EXERCISE 1 =>
Answer from the McGuinness biography:
(a) During which years did McGuinness serve as First Vice-President of the European Parliament?
(b) In what year did she graduate in Agricultural economics?
(c) Which two RTÉ programs did she present?
EXERCISE 2 => Rewrite the part of the McGuinness biography starting at "Education and media" and ending at "Independents farming supplement.", with "researcher" changed to "research assistant".
EXERCISE 3 => Extend the McGuinness biography with a further passage that picks up after its last sentence.

SELECTION =>
+===+

Mairead McGuinness (born 13 June 1959) is an Irish politician serving as the European Commissioner for Financial Stability, Financial Services and the Capital Markets Union since October 2020. A member of Fine Gael, she previously served as First Vice-President of the European Parliament from 2017 to 2020. She served as a Member of the European Parliament (MEP) for East from 2004 to 2014 and for Midlands–North-West from 2014 to 2020, making her Ireland's longest serving MEP. In the European Parliament, she sat with the European People's Party (EPP).

Education and media career
McGuinness was the first female graduate of  University College Dublin's Bachelor of Science degree in Agricultural economics in 1980. In 1984, she completed a diploma in accounting and finance and followed a career in the media before entering politics in 2004. She worked as a researcher on The Late Late Show, as a presenter on RTÉ's Ear to the Ground and Celebrity Farm, a journalist with the Irish Farmers Journal and editor of the Irish Independents farming supplement.

+===+

DATA SHOWN =>

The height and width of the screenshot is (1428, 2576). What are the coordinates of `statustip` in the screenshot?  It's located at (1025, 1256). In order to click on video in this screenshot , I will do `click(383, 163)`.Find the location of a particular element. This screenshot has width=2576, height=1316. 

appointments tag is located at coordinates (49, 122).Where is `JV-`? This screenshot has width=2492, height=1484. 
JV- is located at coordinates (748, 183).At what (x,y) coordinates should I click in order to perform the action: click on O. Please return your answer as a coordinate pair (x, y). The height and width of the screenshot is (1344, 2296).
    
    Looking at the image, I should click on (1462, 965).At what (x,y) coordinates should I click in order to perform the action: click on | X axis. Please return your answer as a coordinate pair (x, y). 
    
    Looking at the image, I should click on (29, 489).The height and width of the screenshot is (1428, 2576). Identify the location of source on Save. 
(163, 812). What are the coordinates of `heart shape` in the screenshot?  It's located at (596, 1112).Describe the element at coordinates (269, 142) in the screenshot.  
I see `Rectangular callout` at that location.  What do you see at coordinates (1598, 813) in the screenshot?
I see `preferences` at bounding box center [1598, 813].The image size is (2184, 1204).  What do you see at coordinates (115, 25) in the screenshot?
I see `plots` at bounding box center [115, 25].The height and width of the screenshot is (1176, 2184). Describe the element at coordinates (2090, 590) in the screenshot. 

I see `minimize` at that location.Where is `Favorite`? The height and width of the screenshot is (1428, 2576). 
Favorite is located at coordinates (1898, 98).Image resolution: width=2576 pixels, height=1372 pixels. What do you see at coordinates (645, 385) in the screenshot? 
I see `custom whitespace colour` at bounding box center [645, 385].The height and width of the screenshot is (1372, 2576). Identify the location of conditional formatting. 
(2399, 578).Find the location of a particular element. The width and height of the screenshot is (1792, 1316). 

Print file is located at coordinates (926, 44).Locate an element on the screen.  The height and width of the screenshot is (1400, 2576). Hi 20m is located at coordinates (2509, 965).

+===+

EXPECTED OUTPUT 1 =>
(a) 2017 to 2020
(b) 1980
(c) Ear to the Ground and Celebrity Farm

EXPECTED OUTPUT 2 =>
Education and media career
McGuinness was the first female graduate of  University College Dublin's Bachelor of Science degree in Agricultural economics in 1980. In 1984, she completed a diploma in accounting and finance and followed a career in the media before entering politics in 2004. She worked as a research assistant on The Late Late Show, as a presenter on RTÉ's Ear to the Ground and Celebrity Farm, a journalist with the Irish Farmers Journal and editor of the Irish Independents farming supplement.

EXPECTED OUTPUT 3 =>
In 2014, McGuinness was awarded UCD Alumnus of the Year for Agriculture and Food Science.

Political career

Member of the European Parliament, 2004–2020
In early 2004, McGuinness declared her intention to seek a nomination for the European Parliament election for Fine Gael. This followed speculation linking her to a similar move for the Progressive Democrats. At the selection convention in February 2004, she was selected to run alongside Avril Doyle. This proved controversial, as it was widely expected that Fine Gael could win only one of the three seats in the East constituency. However, a stronger than expected performance from Fine Gael in the election saw both women being elected.

McGuinness has been appointed to serve on several European Parliament committees, including the Committee on Agriculture and Rural Development and the delegation for relations with Australia and New Zealand] McGuinness is a substitute member of the Committee on the Environment, Public Health and Food Safety, the Committee on Petitions and the delegation for relations with China.

She was a Fine Gael candidate for the Louth constituency at the 2007 general election, but was not elected. She was re-elected on the first count at the 2009 European election, topping the poll with 25.7% of the first preference votes.

In April 2011, McGuinness announced that she wished to run for President of Ireland and would seek the Fine Gael party nomination for the 2011 presidential election. In July 2011, she was defeated for the nomination by Gay Mitchell.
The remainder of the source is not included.